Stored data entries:
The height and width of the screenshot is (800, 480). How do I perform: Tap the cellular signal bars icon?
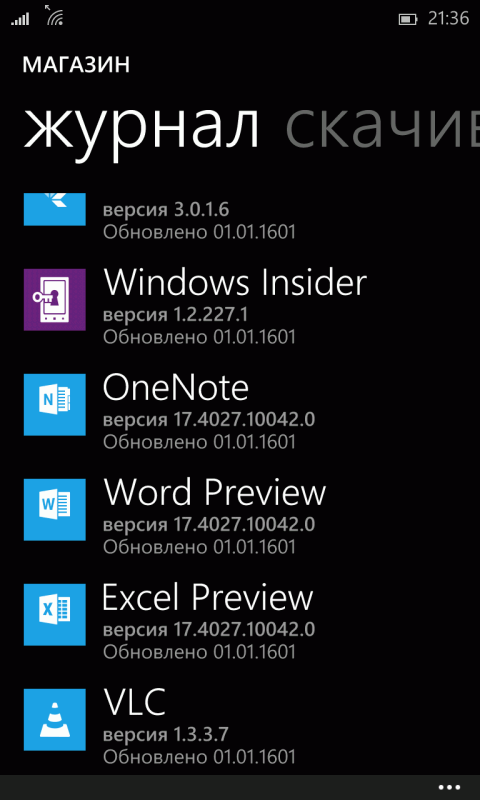coord(20,19)
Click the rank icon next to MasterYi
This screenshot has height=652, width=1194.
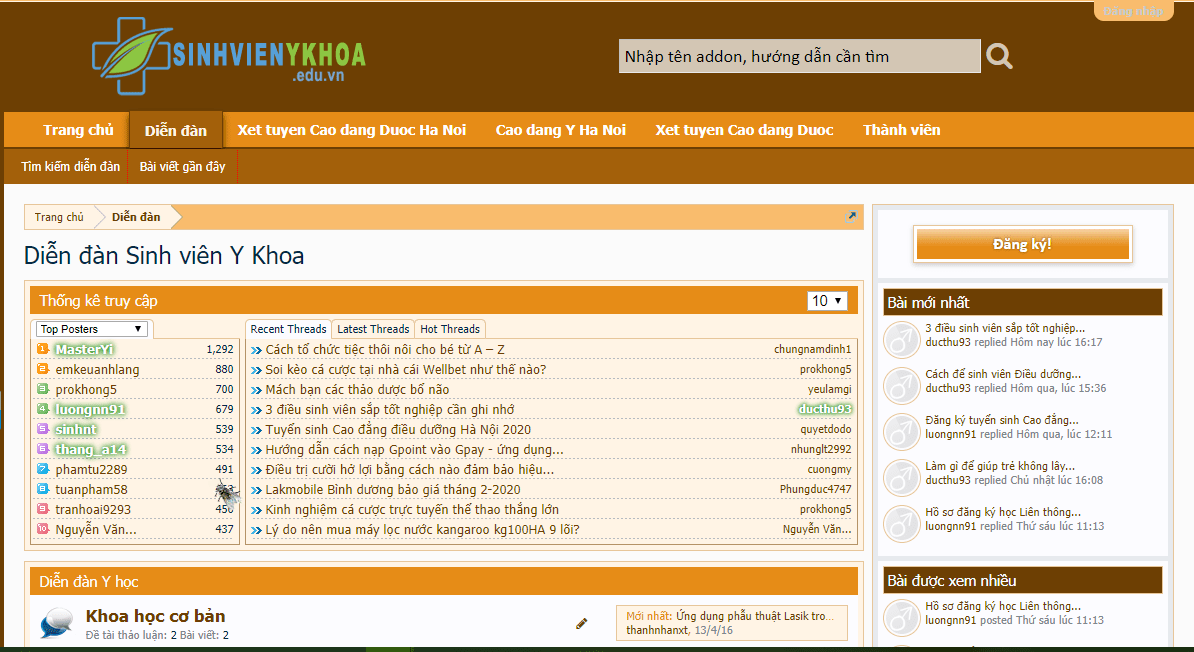[x=43, y=349]
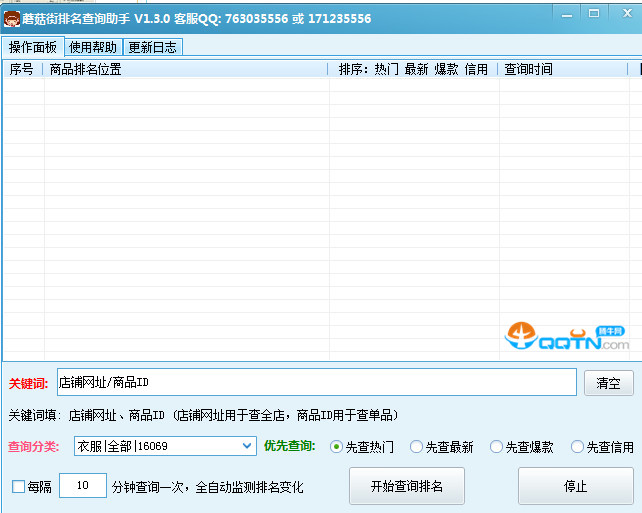Expand the 查询分类 category dropdown

click(x=248, y=446)
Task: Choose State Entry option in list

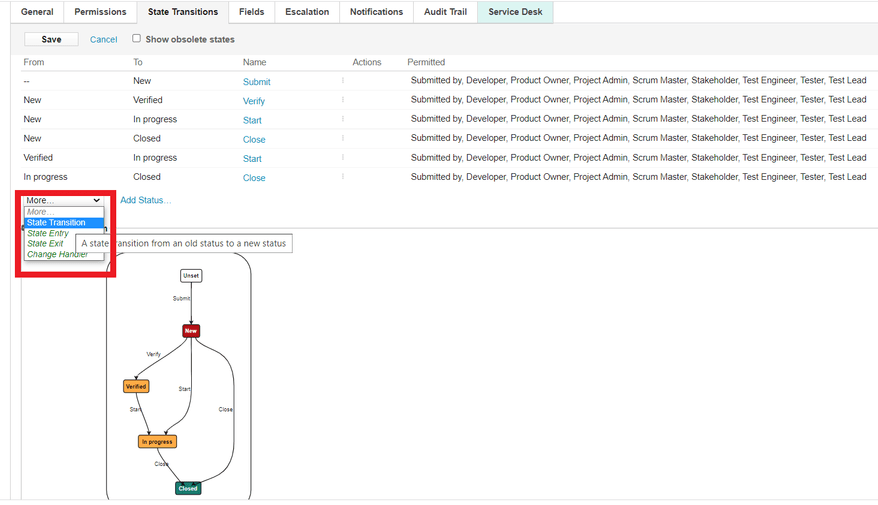Action: click(x=48, y=233)
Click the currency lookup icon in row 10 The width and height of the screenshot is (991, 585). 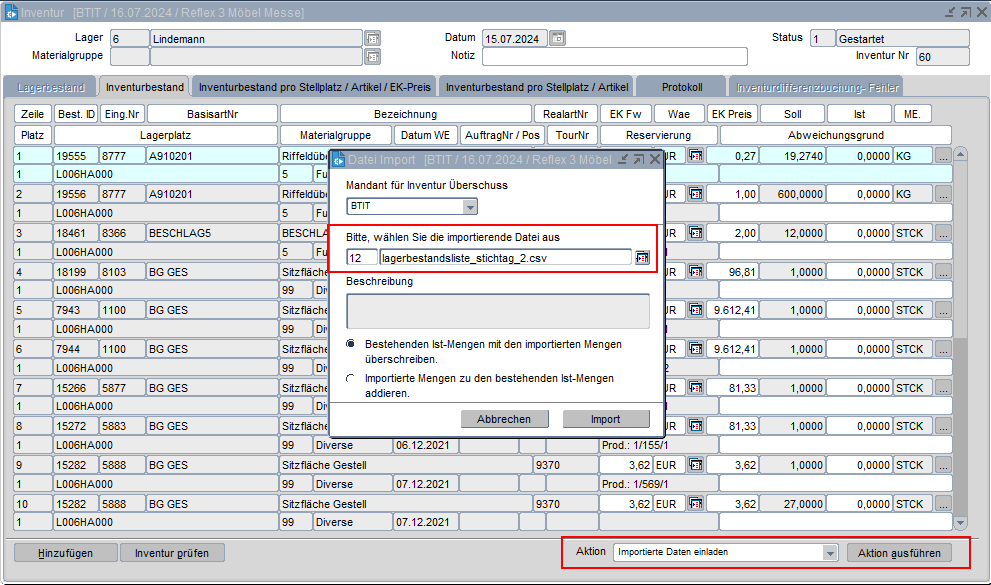tap(696, 503)
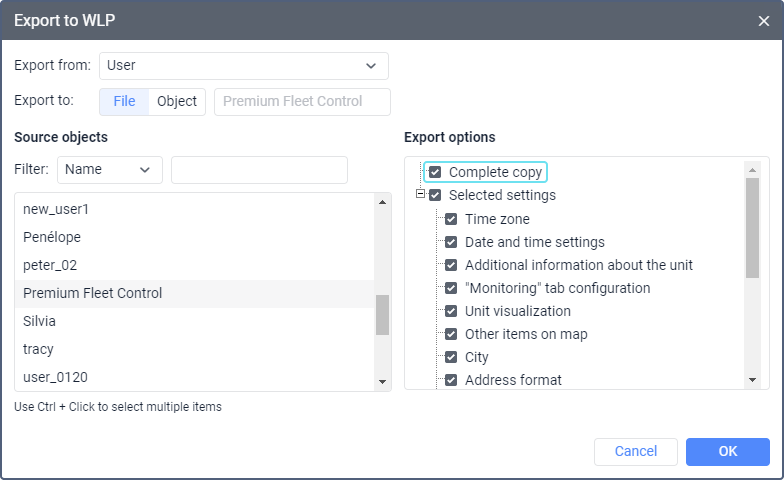Click the filter text input field
This screenshot has width=784, height=480.
tap(259, 170)
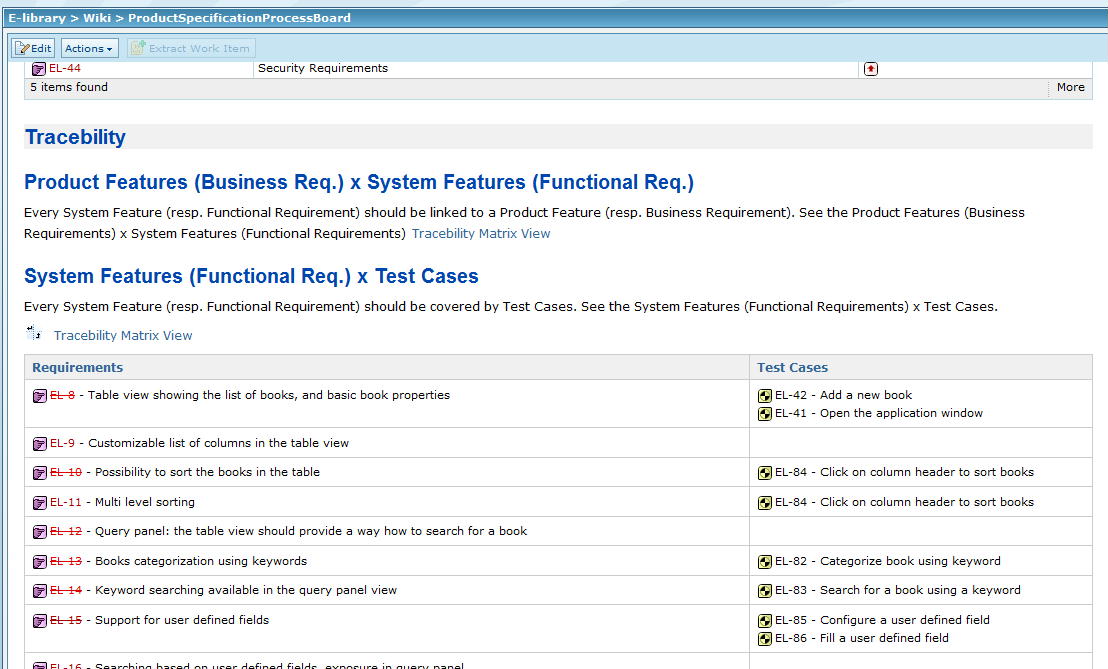This screenshot has width=1108, height=669.
Task: Open Tracebility Matrix View link above requirements table
Action: coord(123,336)
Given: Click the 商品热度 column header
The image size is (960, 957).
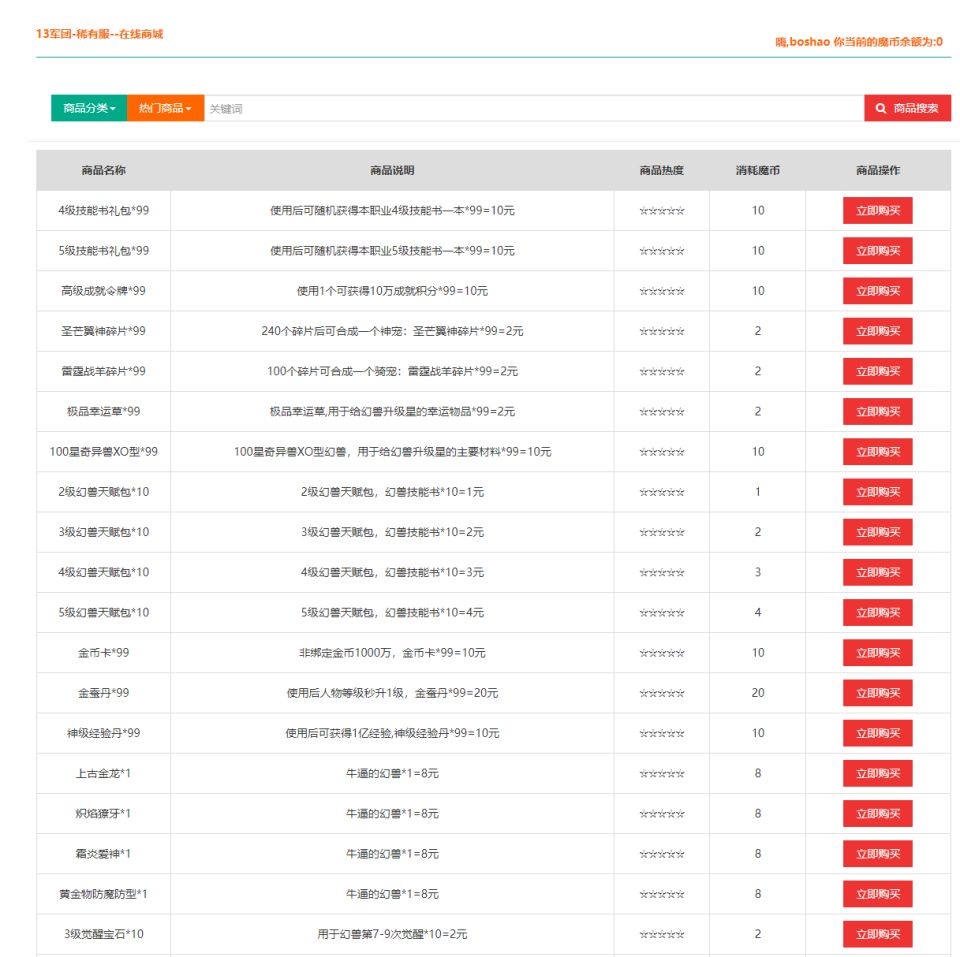Looking at the screenshot, I should [x=660, y=170].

=== TASK DIRECTIONS ===
The lines from the one holding "Given: Click the 商品热度 column header" to the final line of the entries are to be duplicated exactly, and the pictures are to be left out.

=== THE COMPLETED TASK ===
Given: Click the 商品热度 column header
The image size is (960, 957).
Looking at the screenshot, I should [x=660, y=170].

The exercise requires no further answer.